Проходил день за днем, тетушка Жожа ни о чем не рассказывала ни Роландо, ни своим подругам. Но вот однажды, когда одна из подруг сообщила ей: «Жожа, ты только себе представь, говорят, такой-то уехал на родину, и другой тоже, и третий, и еще один, и еще…» — она окончательно поняла, что произошло с ее воспитанником. Дона Жужу успокаивала ее: «Ну что ты, Жожа, давно пора смириться с тем, что произошло. Посмотри вокруг — мир не стоит на месте, подумай лучше о себе, ведь и тебе, может быть, грозит опасность». На какое-то время тетушка Жожа и вправду вроде бы успокаивается, начинает рассуждать спокойно, и все-таки, сколько она себя ни уговаривает, она не в силах вновь обрести утраченное душевное равновесие. Да, видно, господь бог с самого нашего рождения определяет нам судьбу и, уж если кому не захочет дать счастья, так оно и будет. Долгие дни тетушка Жожа, убитая горем, сидит одна в своей уютной квартирке, лишь дона Жужу навещает ее, как всегда, приветливая, добрая и участливая. Она пытается увести Жожу из дому, заставить ее выйти на улицу, но та во власти одной, всепоглощающей идеи: вот-вот вернется Витор или придет от него весточка. Теперь Жожа жадно слушает все передачи по радио, о которых прежде и понятия не имела, они ее раньше просто не интересовали. В полные тревожной тишины ночные часы она ловит передачи на коротких волнах, ждет, выглядывает в окно… «Боже мой, какая пустота в душе! Где-то сейчас мой Витор?» Его приятель как-то сказал: «У каждого своя судьба, и Нельсон не мог поступить иначе, нья Жожа». В любом из нас каждый день и каждый час что-то понемногу отмирает… Но вот однажды ей удалось поймать на какой-то волне крамольную передачу. Она слушала, приникнув ухом к приемнику, жадно ловя слова, которые доносились до нее, несмотря на помехи. «Что им, сукиным детям, неймется!» Теперь она не отрываясь сидит у транзистора, не замечая, как летит время, слушает вести о событиях, о каких прежде и не подозревала. Дни, недели, месяцы выстраиваются в длинный ряд, а от Нельсона по-прежнему нет вестей, и ее беспокойство растет и словно опутывает ее с головы до ног. Верить в чудо — бессмысленно, но и пасовать перед трудностями она не привыкла. Может быть, Витор в конце концов все-таки даст о себе знать, нельзя предполагать заранее, что может случиться, подсказывает ей сердце.
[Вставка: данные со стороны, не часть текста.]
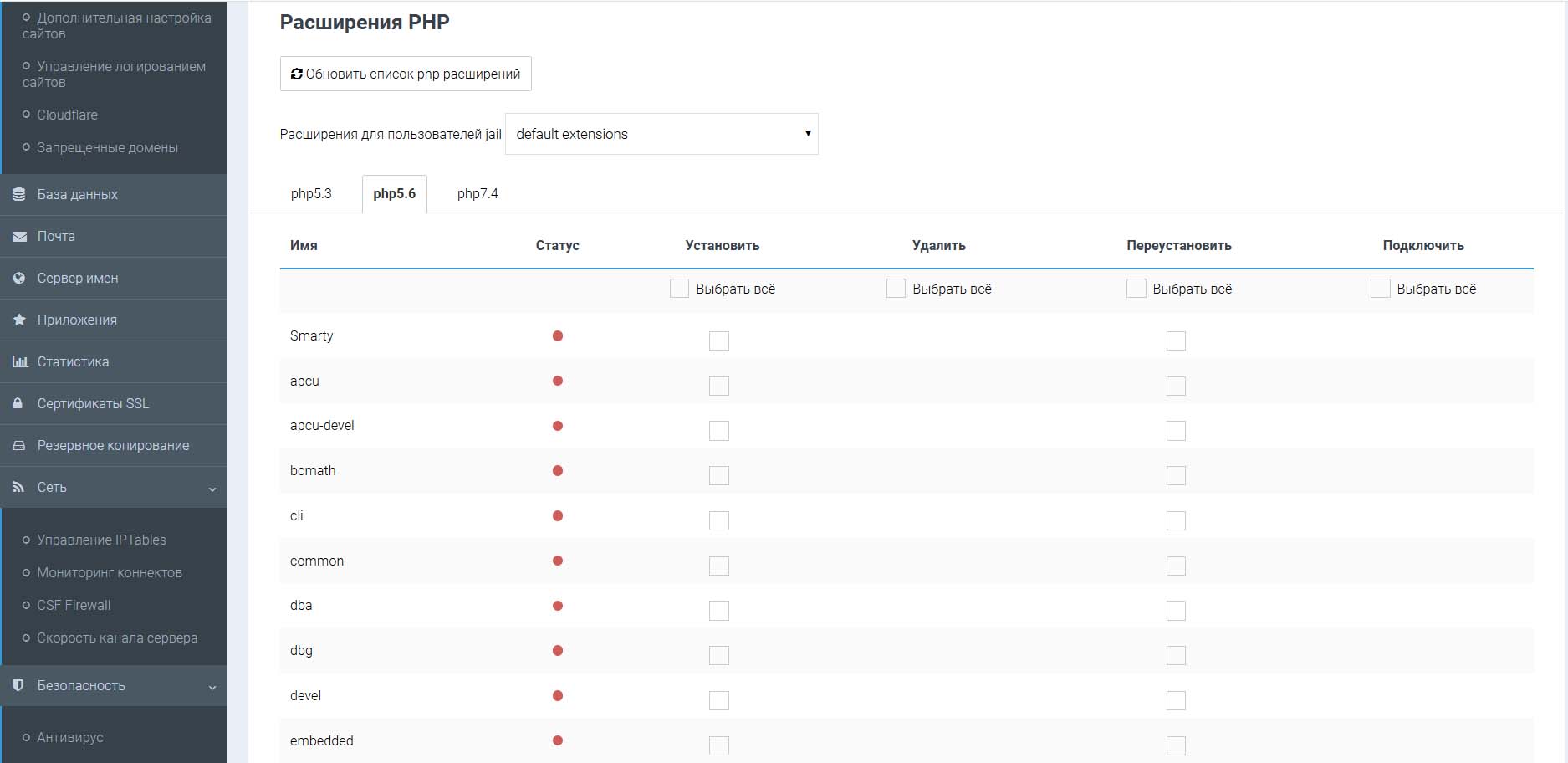This screenshot has height=763, width=1568.
Task: Collapse the Безопасность menu chevron
Action: [212, 687]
Тетушка Жожа похудела, осунулась, потухшие глаза полны печали. Когда она просыпается по утрам, все тело ломит, словно накануне ее били палкой. Знакомые удивляются: «Как ты переменилась, Жожа. Где твоя былая жизнерадостность?» Но тетушка Жожа из породы твердых людей, из тех, что, упав, тут же поднимаются на ноги. «Нет, дальше так продолжаться не может, надо начать новую жизнь!» И… словно впереди забрезжил луч света, он разгорается все ярче, ярче, и наконец он охватил ее всю, точно ливень, пролившийся над иссохшей землей.